The heads of state of the six countries of the Central African Economic and Monetary Community (CEMAC) will meet in August in Yaoundé, Cameroon. A summit demanded by the IMF ...
In Central Africa, the International Monetary Fund (IMF) is inexorably leading the way. For three months, the current president of CEMAC, the Cameroonian head of state Paul Biya, has sent his emissaries for a rather crucial round of negotiations. Lejeune Mbella Mbella, Cameroonian Minister of External Relations, has indeed started a tour in Central Africa since Sunday.
It is therefore official, even if the exact date is still not announced, the heads of state of CEMAC will meet in Yaoundé in August. On the IMF side, we are banking on August 18. The financial body is, it seems, the party that demanded this summit. Under the national sovereign debt rescheduling programs of CEMAC countries, the GDP growth announced by the BEAC will not have been sufficient.
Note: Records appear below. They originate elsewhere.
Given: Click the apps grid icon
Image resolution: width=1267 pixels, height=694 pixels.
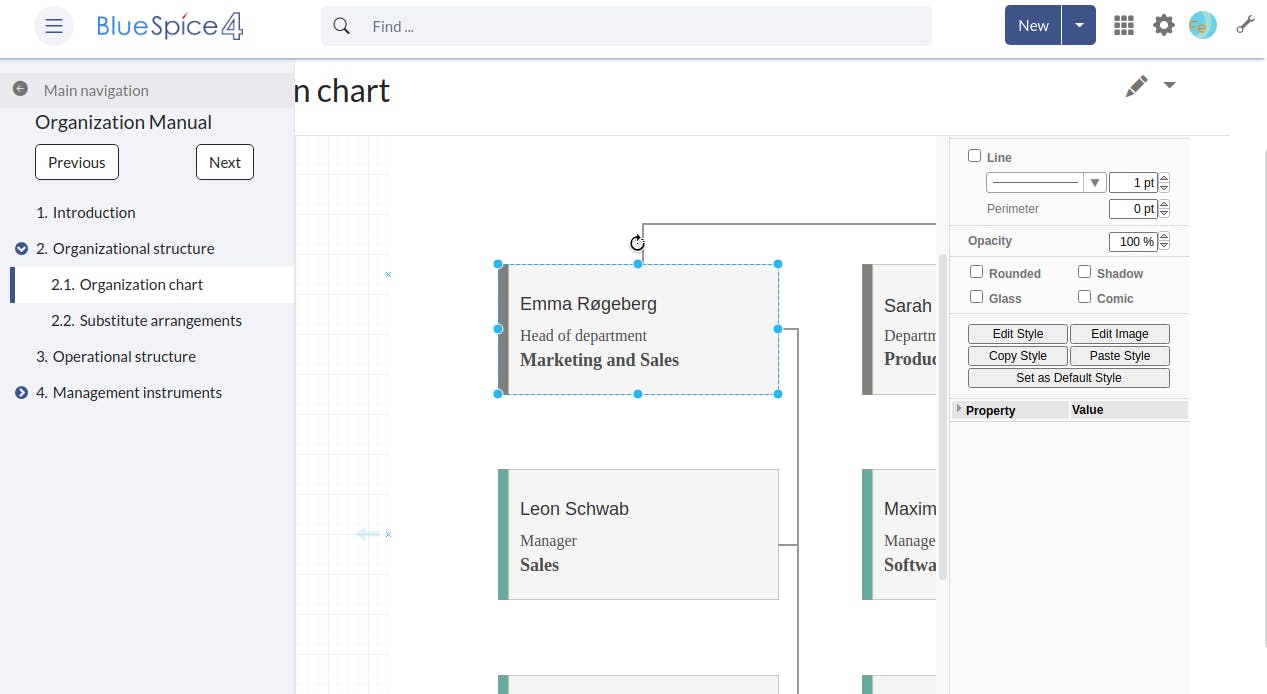Looking at the screenshot, I should pyautogui.click(x=1124, y=26).
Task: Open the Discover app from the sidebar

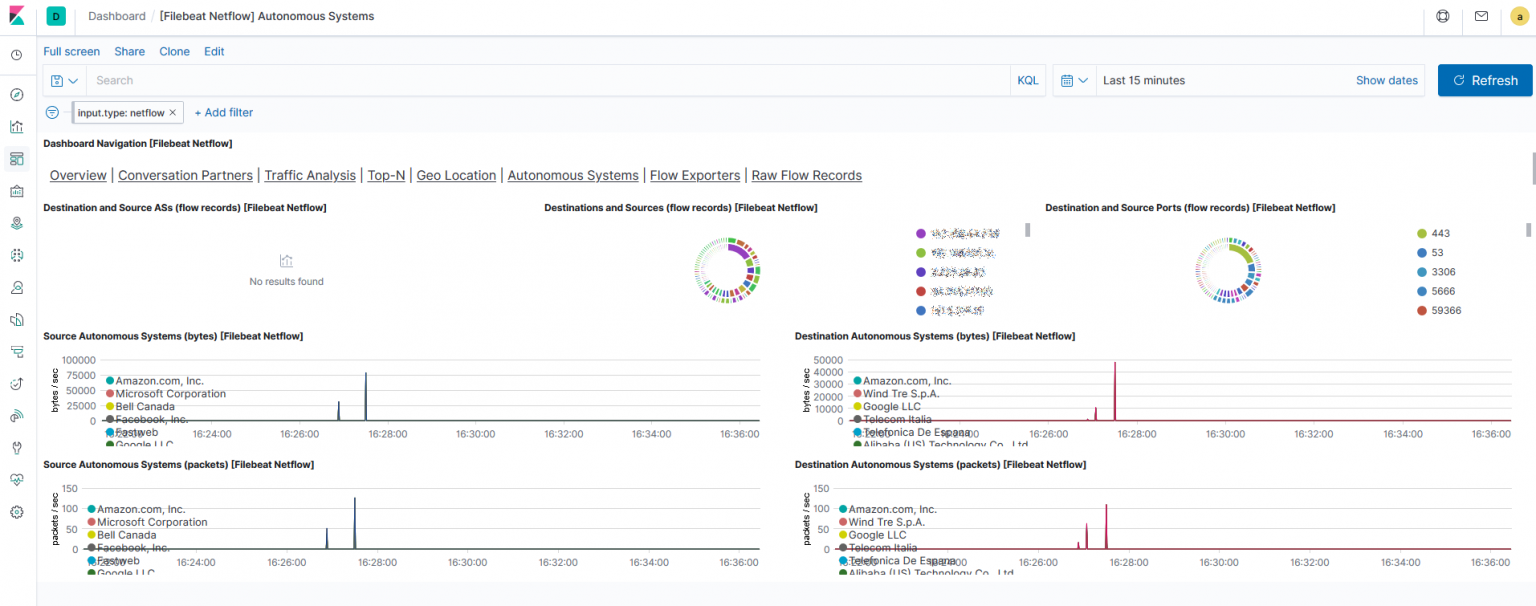Action: (16, 94)
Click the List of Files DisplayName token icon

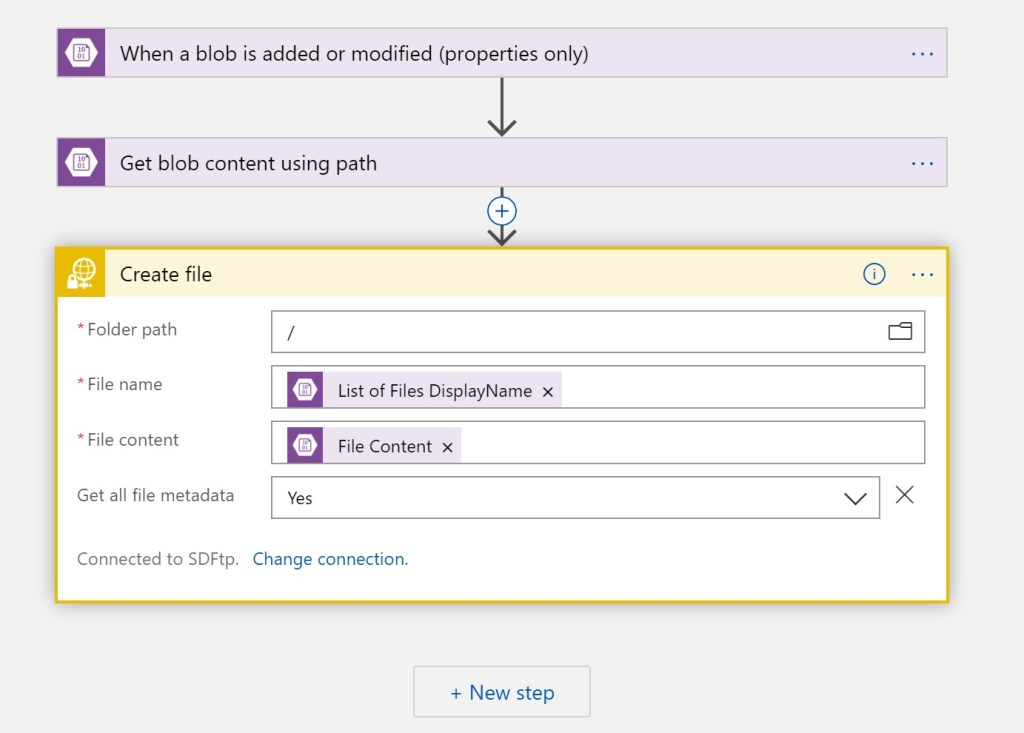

The string of reforms that all the CEMAC countries have agreed to carry out has not been enough either. The IMF remains, for the moment, the boss in the region.
INFLATION FORECAST 2021
🇫🇷: 0,8 to 2,1%
🇺🇸: up to 3,4%
🇨🇲: 2,3% CEMAC level 3%
🇨🇮: + 3,3 to + 5,2%When inflation accelerates, those who have CAPITAL or WORK get richer while those who have jobs get poorer#MoneySpaces https://t.co/cYEOacyVjz
— dreboa.bsc 2️⃣3️⃣5️⃣2️⃣ (@CoachingMeNow) July 14, 2021
A humiliation for CEMAC?
The IMF has never hidden its interference in the policies of the countries it is supposed to help. Also, the funds that the IMF promises to the heads of state of the CEMAC, in order to impose on them what promises to be a new round of reforms, amount to 3,3 billion dollars. This sum will not be distributed equitably between the countries of the bloc. Some, like the Central African Republic and Equatorial Guinea, will only be entitled to 240 million and 57 million respectively. And while Chad and Cameroon will likely share the lion's share of IMF funds, the reforms dictated are much the same for Gabon and Congo.
This summit, which will therefore not address the debt but the Extended Credit Facility (ECF), is of capital geopolitical importance. We will know soon enough who among the CEMAC countries which are the favorites of Kristalina Georgieva. The figures for the CEMAC zone are not bad, however: according to the BEAC, real GDP growth is 1,3% and inflation is 2,7%. The nominal GDP of the CEMAC countries therefore has negative growth of 2,9% in 2021, against 3,1% in 2020. A rather positive result, therefore.
Why is the IMF dealing, for example, with Sudan, whose finances are catastrophic, in the same way as with the CEMAC countries ? Development funds should be used to improve the solvency of CEMAC countries. Thanks to its promises, the IMF will bring together the heads of state of the CEMAC to meet its demands. An evil not so necessary as that… Especially insofar as the IMF reforms are discussed at the national level. The presidents of the six African countries or their representatives risk feeling humiliated by the convening of an extraordinary summit which they did not want at the grassroots.